Der 6. Münchner Datenschutz-Tag befasste sich mit dem Thema "Auf dem Weg zu einem modernen Datenschutz in Europa". Das Fachforum wird jährlich von der IHK für München und Oberbayern in Kooperation mit der Kanzlei TaylorWessing sowie der Wirtschaftskammer Österreich veranstaltet.

Die Reform des EU-Datenschutzrechts ist mit der am 25. Mai 2018 wirksam gewordenen Datenschutz-Grundverordnung (DSGVO) nicht abgeschlossen. Weitere Rechtsakte für ein digitales Europa wie die ePrivacy-VO werden folgen. Für alle Akteure stellen die neuen Vorschriften eine Herausforderung dar. Es muss faire Spielregeln im digitalen Miteinander geben und Augenmaß bei der Regelung des Zukunftsmarkts der digitalen Geschäftsmodelle.

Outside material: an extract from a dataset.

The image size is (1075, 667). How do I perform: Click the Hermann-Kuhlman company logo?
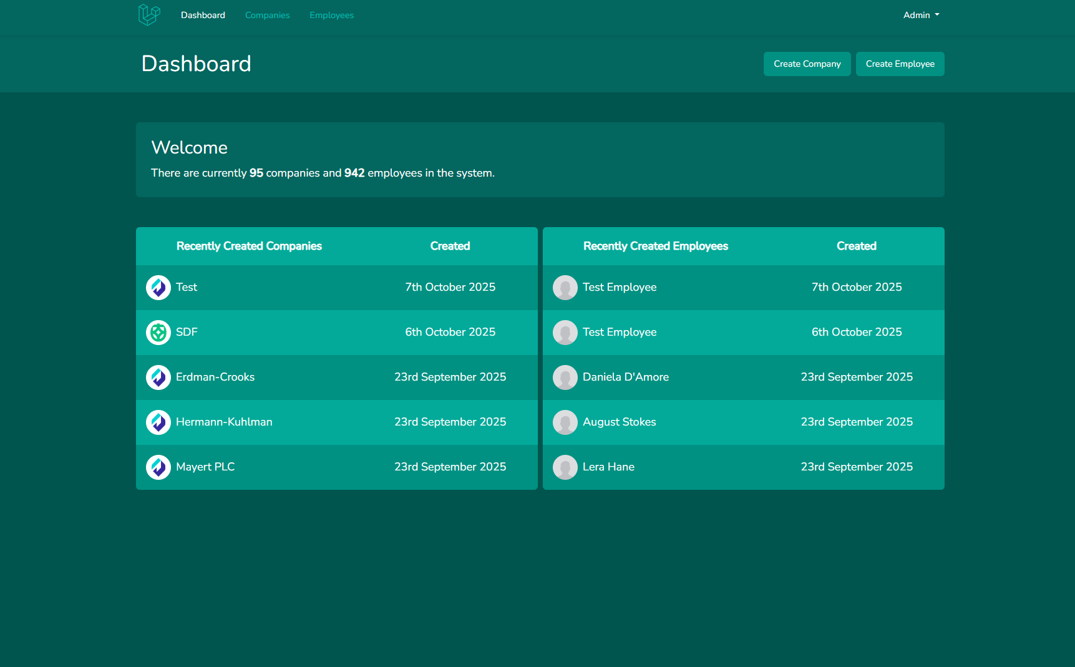point(158,422)
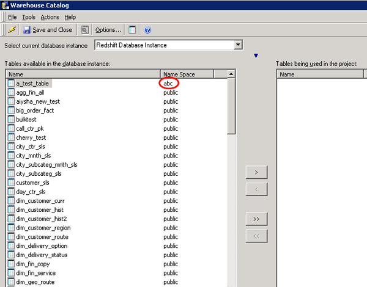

Ferner setzt die Rechenschaftspflicht Unternehmen unter hohen Umsetzungsdruck. Es ist ungewiss, wie Aufsichtsbehörden mit den Bußgeldrahmen umgehen werden.

Doch die Unsicherheit bei der Umsetzung von Vorschriften sollte kein Grund zum Stillstand sein. Vielmehr geht es nun darum, einen modernen und zukunftsfähigen Datenschutz in Europa zu gestalten. Der Münchner Datenschutz-Tag dient als Plattform, um sich zu den anstehenden Entwicklungen und Anforderungen mit der Aufsichtsbehörde, dem Gesetzgeber und Wirtschaftsvertretern auszutauschen.

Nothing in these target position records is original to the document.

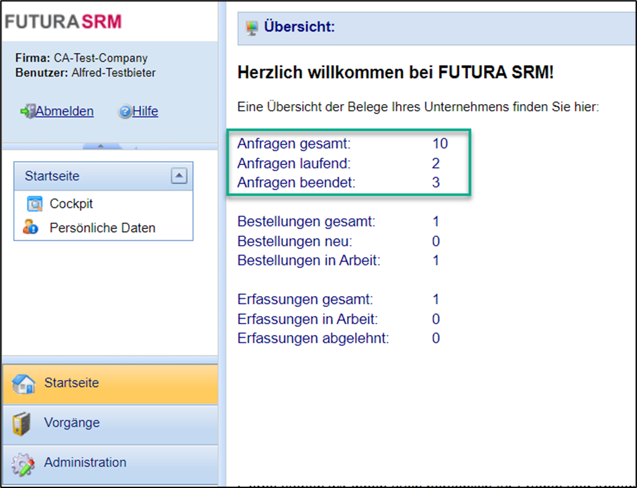Click the folder icon beside Vorgänge
Viewport: 637px width, 488px height.
(22, 424)
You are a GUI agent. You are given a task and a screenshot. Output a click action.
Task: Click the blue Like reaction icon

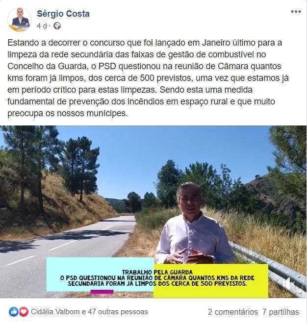pyautogui.click(x=14, y=312)
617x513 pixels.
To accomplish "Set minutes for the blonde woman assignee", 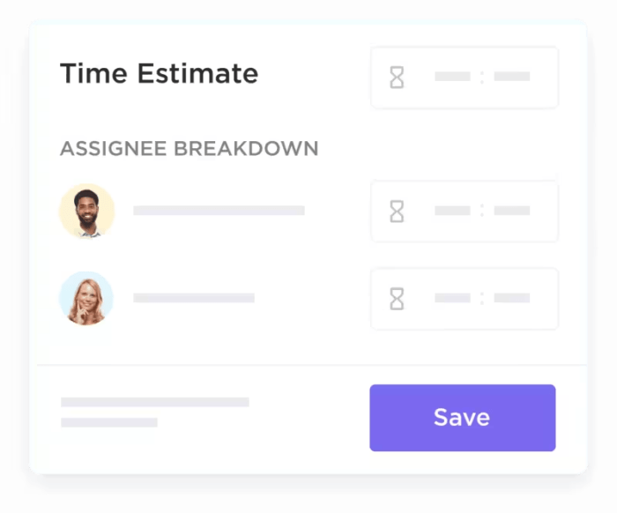I will (x=512, y=299).
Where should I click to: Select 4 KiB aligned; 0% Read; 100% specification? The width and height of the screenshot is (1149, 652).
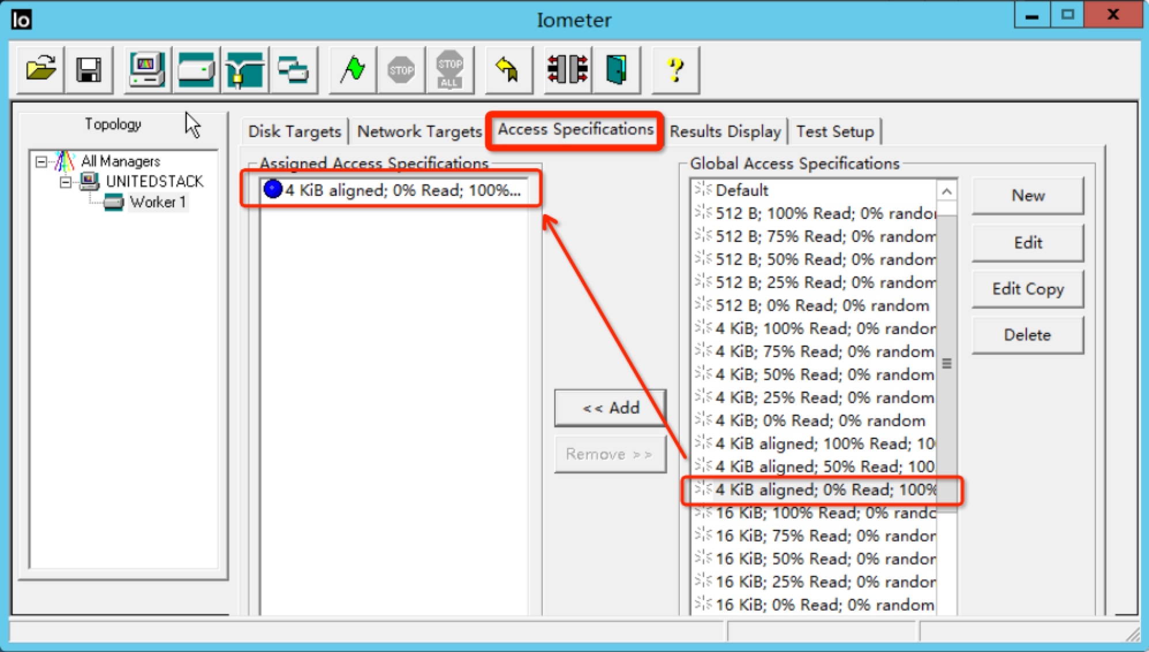coord(821,490)
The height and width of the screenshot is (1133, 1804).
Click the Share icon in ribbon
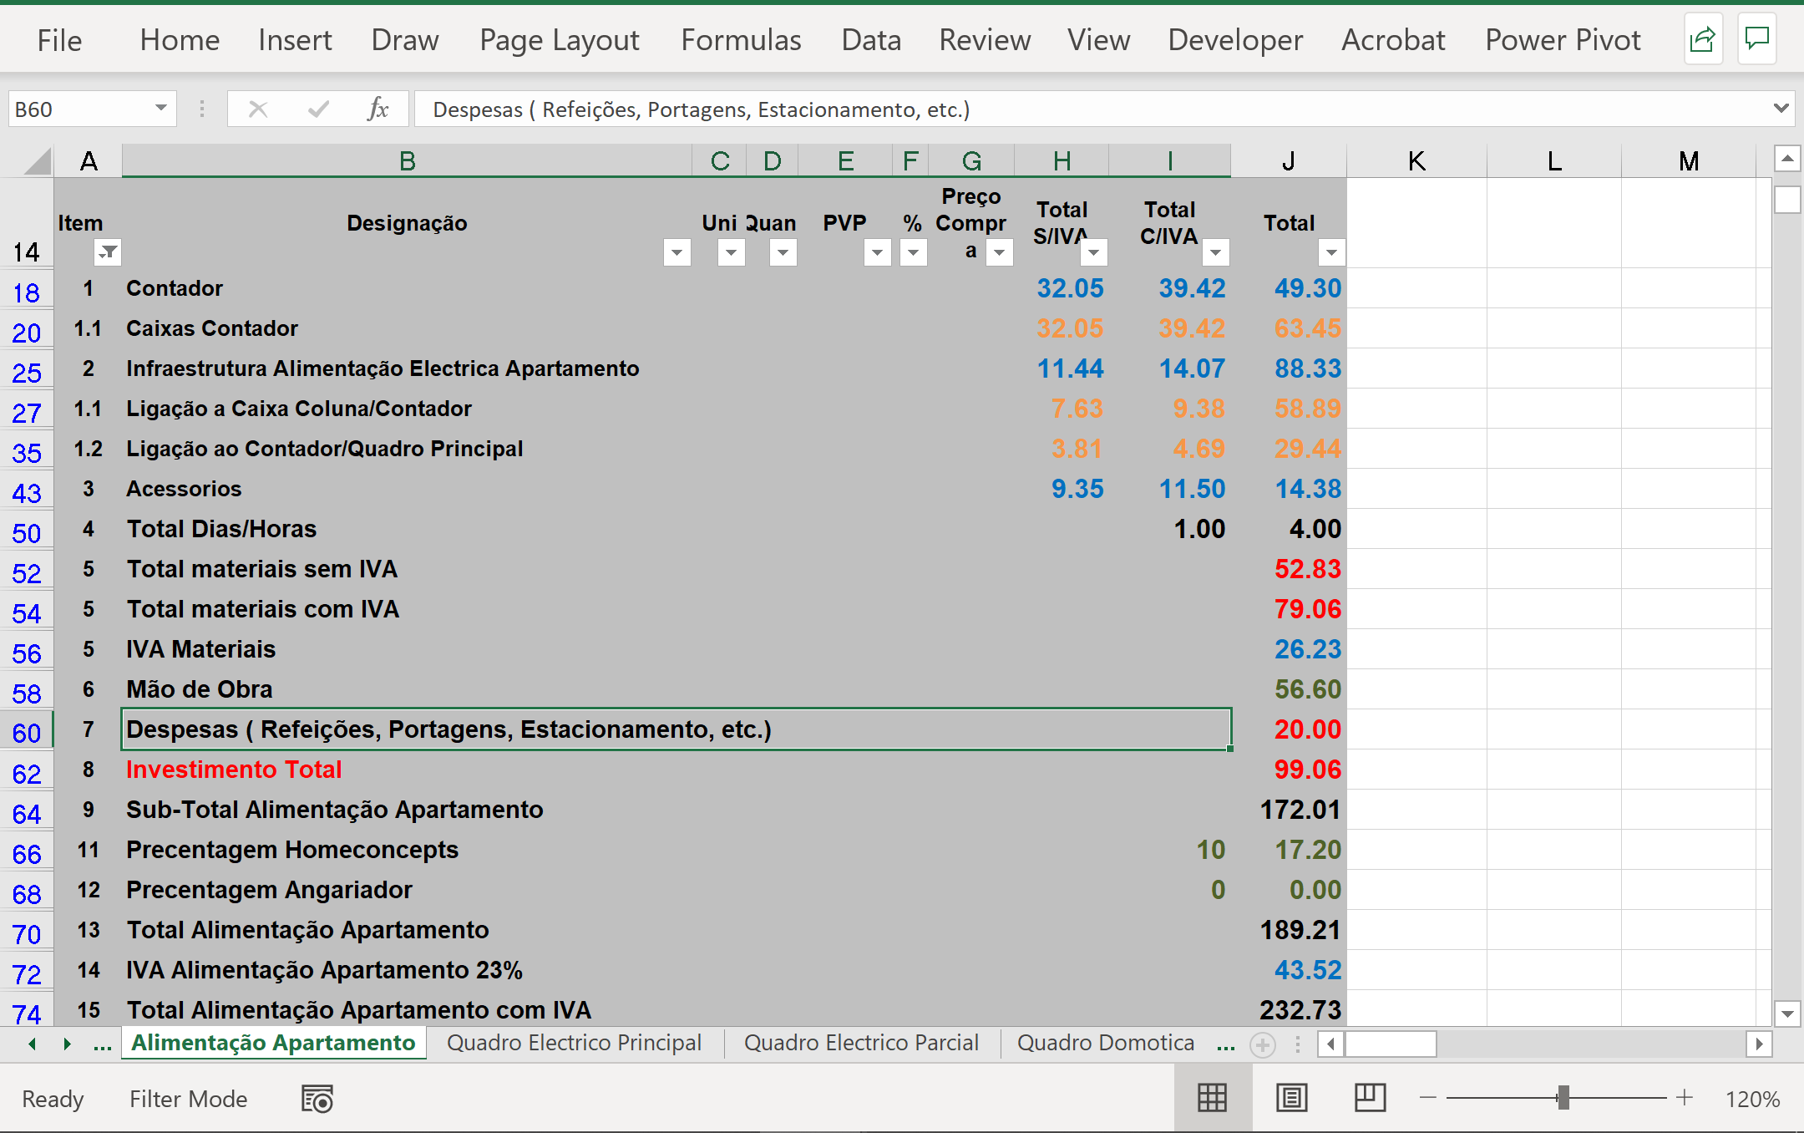click(x=1702, y=39)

Der Münchner Datenschutz-Tag ist eine Veranstaltung der IHK für München und Oberbayern in Kooperation mit der Kanzlei TaylorWessing und der Wirtschaftskammer Österreich. Medienpartner sind der C.H. Beck Verlag und der Bundesanzeiger Verlag.

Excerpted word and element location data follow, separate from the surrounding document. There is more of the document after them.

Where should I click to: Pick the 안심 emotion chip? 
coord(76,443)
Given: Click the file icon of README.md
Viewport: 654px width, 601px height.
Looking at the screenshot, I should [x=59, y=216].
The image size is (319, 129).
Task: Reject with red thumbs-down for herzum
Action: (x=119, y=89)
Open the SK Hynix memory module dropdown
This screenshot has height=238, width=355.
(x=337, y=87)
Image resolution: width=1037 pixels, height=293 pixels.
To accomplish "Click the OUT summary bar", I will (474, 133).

Als IHK möchten wir Innovationen und neue Geschäftsmodelle fördern, nicht aber behindern. Insofern wird die IHK-Organisation die Einführung der Datenschutz-Grundverordnung und weiterer europäischer Rechtsakte aufmerksam verfolgen, sich für praktikable Umsetzungslösungen einsetzen und auch Änderungen fordern, sollte dies angezeigt sein.

Peter Driessen, Hauptgeschäftsführer der IHK für München und Oberbayern

Daten sind das Öl des 21. Jahrhunderts

IHK-Hauptgeschäftsführer Peter Driessen führte in seiner Begrüßung aus, dass Daten zu Recht als das Öl des 21. Jahrhunderts bezeichnet werden. Umso wichtiger sei es zu wissen, wie man große Mengen an Daten intelligent nutzen kann und darf. Rechtssicherheit spiele hierbei für Unternehmen wie auch für Verbraucher eine elementare Rolle. Und diese Herausforderung muss ein modernes Datenschutzrecht meistern. Richtig umgesetzt kann Datenschutz ein Marketing- und Wettbewerbsfaktor sein. Er betonte: "Als IHK möchten wir Innovationen und neue Geschäftsmodelle fördern, nicht aber behindern. Insofern wird die IHK-Organisation die Einführung der Datenschutz-Grundverordnung und weiterer europäischer Rechtsakte aufmerksam verfolgen, sich für praktikable Umsetzungslösungen einsetzen und auch Änderungen fordern, sollte dies angezeigt sein."

Die Teilnehmer sprachen in der Diskussion an, dass in vielen wichtigen Punkten wie z.B. in dem Gesetzgebungsverfahren der ePrivacy-Verordnung noch Handlungsbedarf bestehe.